Tuesday, January 02, 2018

Illumina 2018 Preview I: Firefly

Time to start gazing into my cloudy liquid crystal ball and attempt to see what will happen in the sequencing world in 2018.  J.P. Morgan is next week, which puts a time box on getting predictions out. One thing I see on both my personal and blogging horizon are flying creatures bearing light.  On the local front, TNG has decided to head this fall to the City of Brotherly Love to learn to fly and breath flame.  But in the sequencing world -- well, I'm going to need to pack a huge Ball jar for my trip to AGBT this year, as I plan to hunt out a Firefly.
Illumina announced Project Firefly two years ago at J.P. Morgan and then reiterated at last year's J.P. Morgan a goal of launching the instrument by the end of 2017.  While full launch hasn't happened, Chris Mason tweeted out just before Christmas a first public sighting of the critter.
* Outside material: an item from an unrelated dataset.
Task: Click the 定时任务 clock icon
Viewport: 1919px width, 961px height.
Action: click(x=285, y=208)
 It will be interesting to see details on how closely the instrument follows the original announcement.  To recap, from my coverage linked above, the idea was to use a variant Illumina's terminator chemistry but detect base additions electronically rather than optically.  A companion box was supposed to automate library prep,  but that announcement was long before Illumina threw in the towel on the NeoPrep microfluidic library prep instrument last year. It also isn't clear whether Chris' timing includes the library prep or is just for sequencing chemistry.  Firefly was originally announced as a $30K instrument; whether that price is still a go is another key point.  Assessing any data quirks of the new chemistry must await the availability of large datasets generated from known samples -- ideally a mix of Bacillus subtilis (low GC), Escherichia coli (mid GC) and Streptomyces coelicolor (high GC).
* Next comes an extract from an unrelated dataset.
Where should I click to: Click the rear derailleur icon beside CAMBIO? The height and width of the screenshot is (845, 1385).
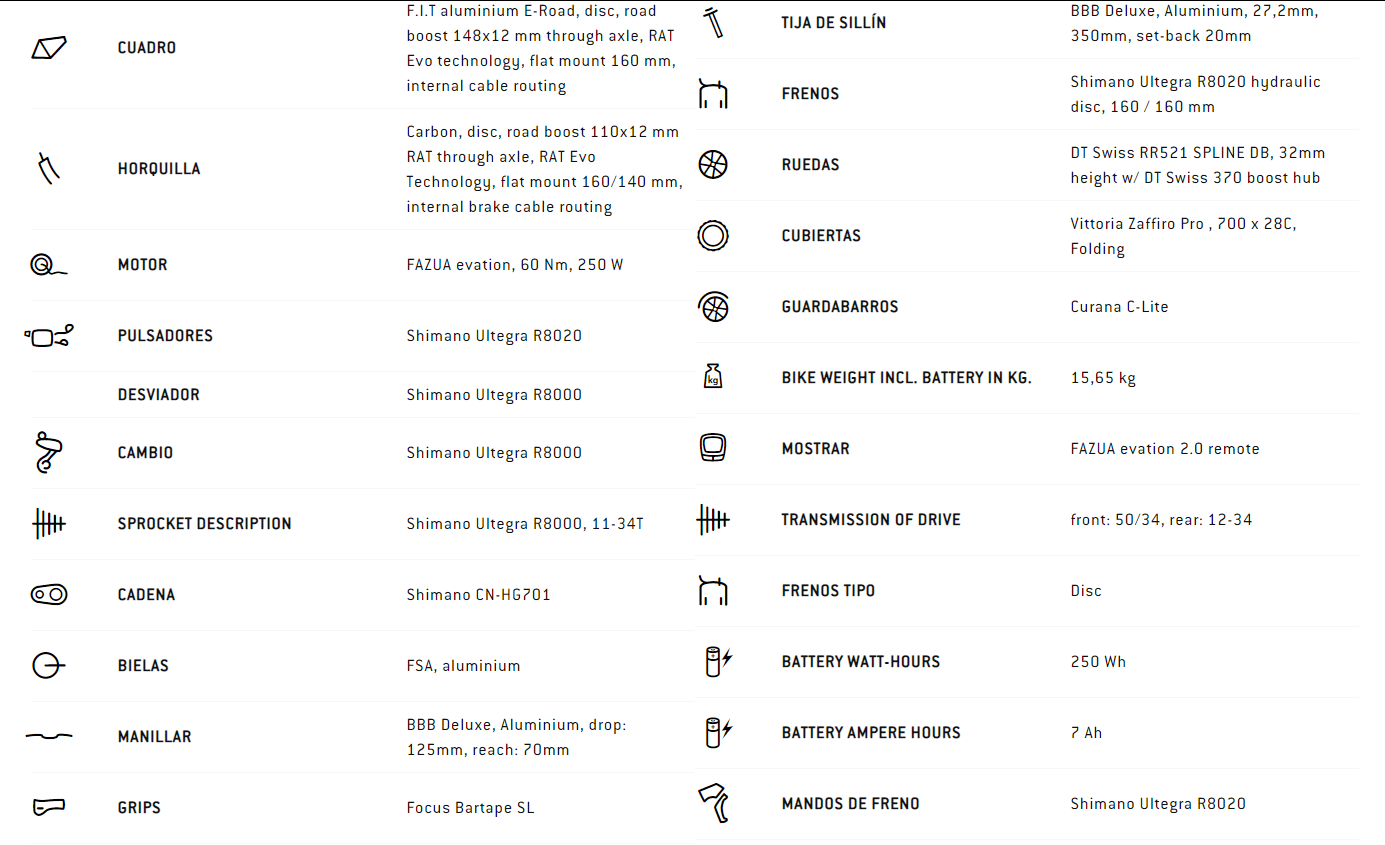click(x=49, y=452)
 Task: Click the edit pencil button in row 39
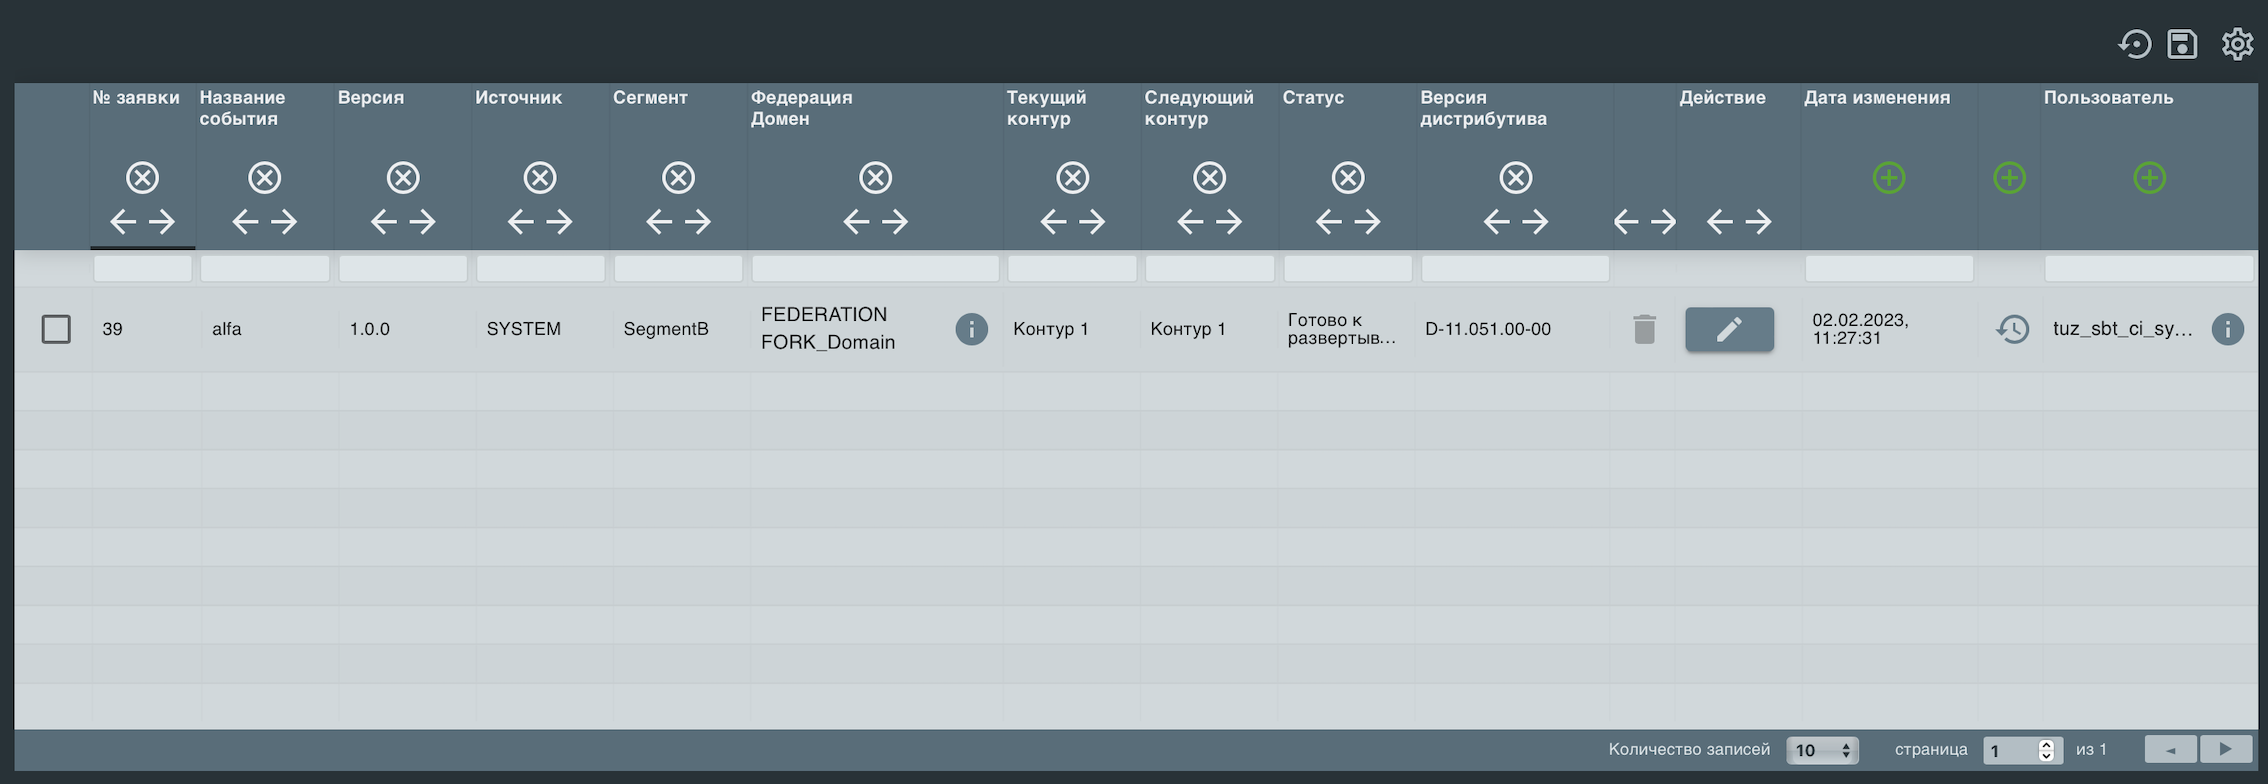pos(1729,329)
Many would argue that the world is awash in excess Illumina capacity (e.g. see this recent blogpost by an interesting new commenter on the sequencing world).  The recent launch of the S4 chip for NovaSeq certainly has boosted capacities of the big centers further (more on this in my next installment).  Understanding a role for Firefly really needs to await final pricing for the instrument and kits, but I would expect this would be popular with select startups that want quick access to sequence (sometimes FedEx is just too damn slow) but have project sizes that fit the box.  For example, assuming the duplication rate isn't painful, 1.8Gbases is sufficient for 100X coverage of about three E.coli-class genomes or two Streptomyces.  In the synthetic biology space, you could sequence perhaps a plate of small BACs with that capacity, assuming you do a decent job of host background removal upstream of library prep.  In turn, that could drive demand for high-multiplex library kits such as  seqWell plexWell and iGenomX RipTide.  Academic groups that like their data fast might also be homes for such as device, particularly if they are developing assays or validating constructs and trying to drive a fast design-build-test cycle.
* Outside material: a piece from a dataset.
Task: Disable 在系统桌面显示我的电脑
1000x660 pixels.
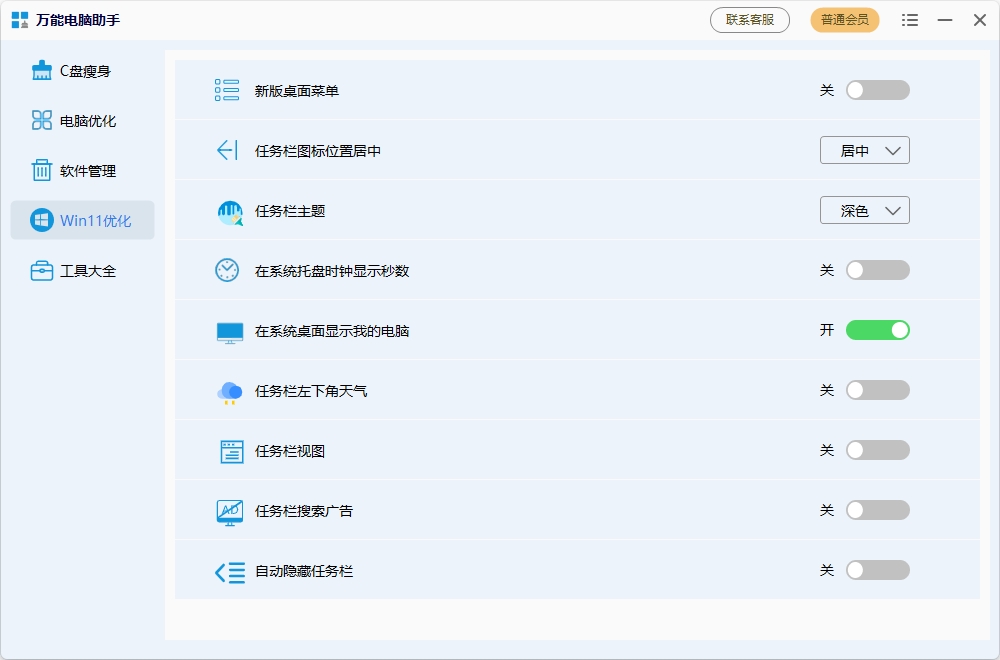Action: (x=878, y=330)
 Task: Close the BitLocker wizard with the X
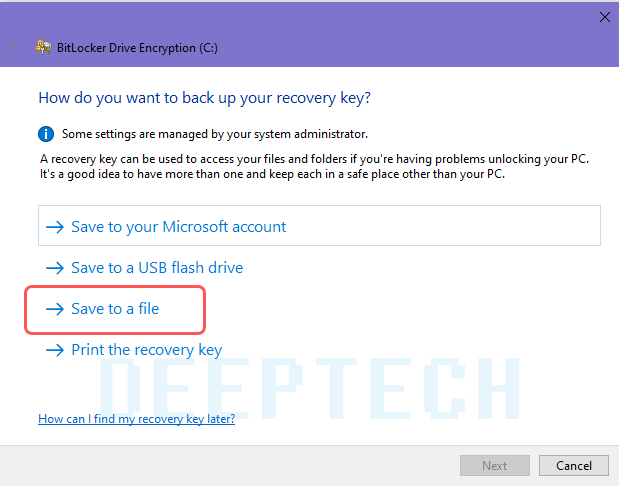pyautogui.click(x=605, y=17)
A key question is where the price per basepair finally falls out -- will Illumina dare risk cannibalizing the markets for MiSeq and MiniSeq in order to snag market share.  MiniSeq is particularly close in performance -- Firefly delivers about 80% as much 2x150 data in a similar amount of time.  And of course, if your application can ride out the sequence quality issues of Oxford Nanopore, that $30K pricetag would buy and awful lot of MinION flowcells and practiced users can get 2Gbases of long read data in a few hours, including library prep.